Hillary got a dramatic start in national politics as an aide in George McGovern's anti-Vietnam War presidential campaign and staffer on the House Judiciary Committee's impeachment of President Richard Nixon. But as a senator and United States secretary of state, the one-time McGovernite peacenik was generally a McCainiac war hawk, reflexively pushing military intervention across the world, including a very expansive drone strike program conducted under unhealthy and unacceptable conditions of secrecy. And the woman who worked to impeach Nixon for his expansive domestic spying program on loyal if dissenting Americans has backed the building of a surveillance state that Nixon, John Mitchell, and J. Edgar Hoover could only have dreamed of.
But let's not pick on Hillary. Much if not most of the Democratic Party's leadership has been either missing in action or seduced to the dark side of operations they probably don't understand. Which is one reason why Colorado Senator Mark Udall's defeat last November was so galling. He was one of a few on the Senate Intelligence Committee who performed an active oversight function.

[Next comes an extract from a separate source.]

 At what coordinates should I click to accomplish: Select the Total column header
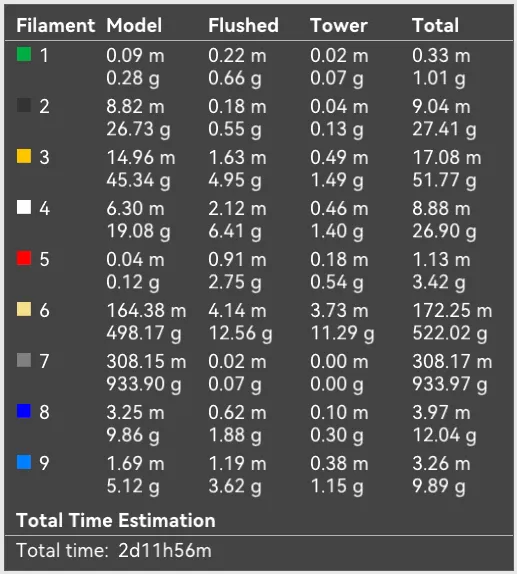click(x=435, y=25)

Before last November's Republican takeover, then Senate Intelligence chair Dianne Feinstein complacently approved of the Obama administration's dramatic secret expansion of the surveillance and drone strike programs. Denouncing ex-National Security Agency analyst Edward Snowden as a "traitor" for revealing much of the extent of the new surveillance state -- which he's not, as a reading of the Constitution makes plain -- Feinstein said she believed CIA when it told her that its drone strike program isn't killing civilians but didn't believe CIA when it said its post-9/11 torture interrogation program was just fine. Why believe one thing but not the other from the same source, asked the New York Times? "That's a good question, actually," she replied. No kidding.
Feinstein got kudos from liberals at the very end of her Senate Intel leadership when she pushed a report on CIA torture that was highly critical. However, while torture for intel is obviously a politically disastrous policy, and only an erratic source of intelligence, it seems to me that persecuting CIA officers carrying out an overactive program in the wake of post-9/11 fear and hysteria, a program which has been shut down, is not preferable to reining in a frequently backfiring drone strike program and a massive surveillance program that invades the privacy of countless people who would clearly never participate in jihadist attacks in the U.S. or anywhere else.

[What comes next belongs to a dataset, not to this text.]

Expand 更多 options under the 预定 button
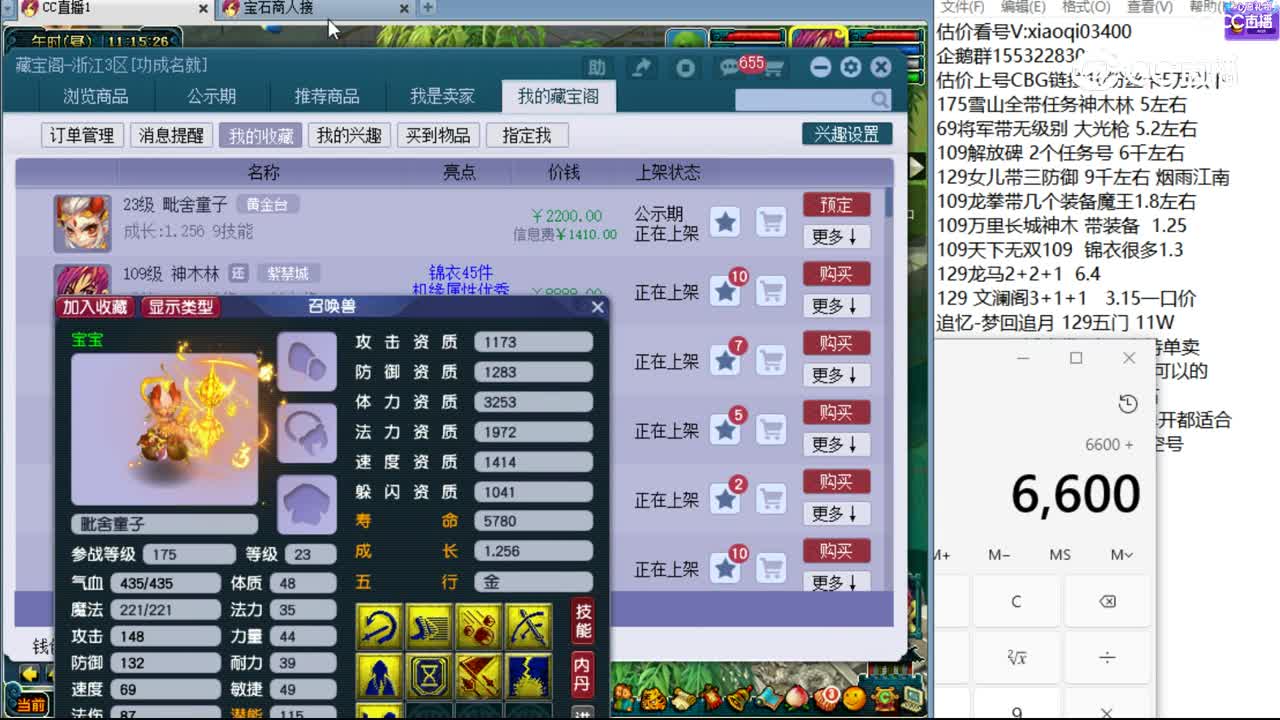Screen dimensions: 1280x720 coord(836,237)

We're still a very good distance from the allegorical situation in last year's smash hit Captain America: The Winter Soldier, in which surveillance, data-mining, and advanced drone strike tech are deployed to handle potential troublemakers of all sorts. But few Americans after 9/11 would have imagined that the hysteria and paranoia of the moment could have been used to spin up the monstrously ill-conceived, bloody, costly, and endlessly backfiring Iraq War, one of history's greatest geopolitical disasters, either.
Jihadism is a clear and present danger for the U.S., one requiring serious, well-conceived, and aggressive intelligence and military action as well as diplomacy. But we need to keep its nature and scope in perspective and prevent hype and hysteria from continuing to force very bad decisions. Rand Paul has just helped do that.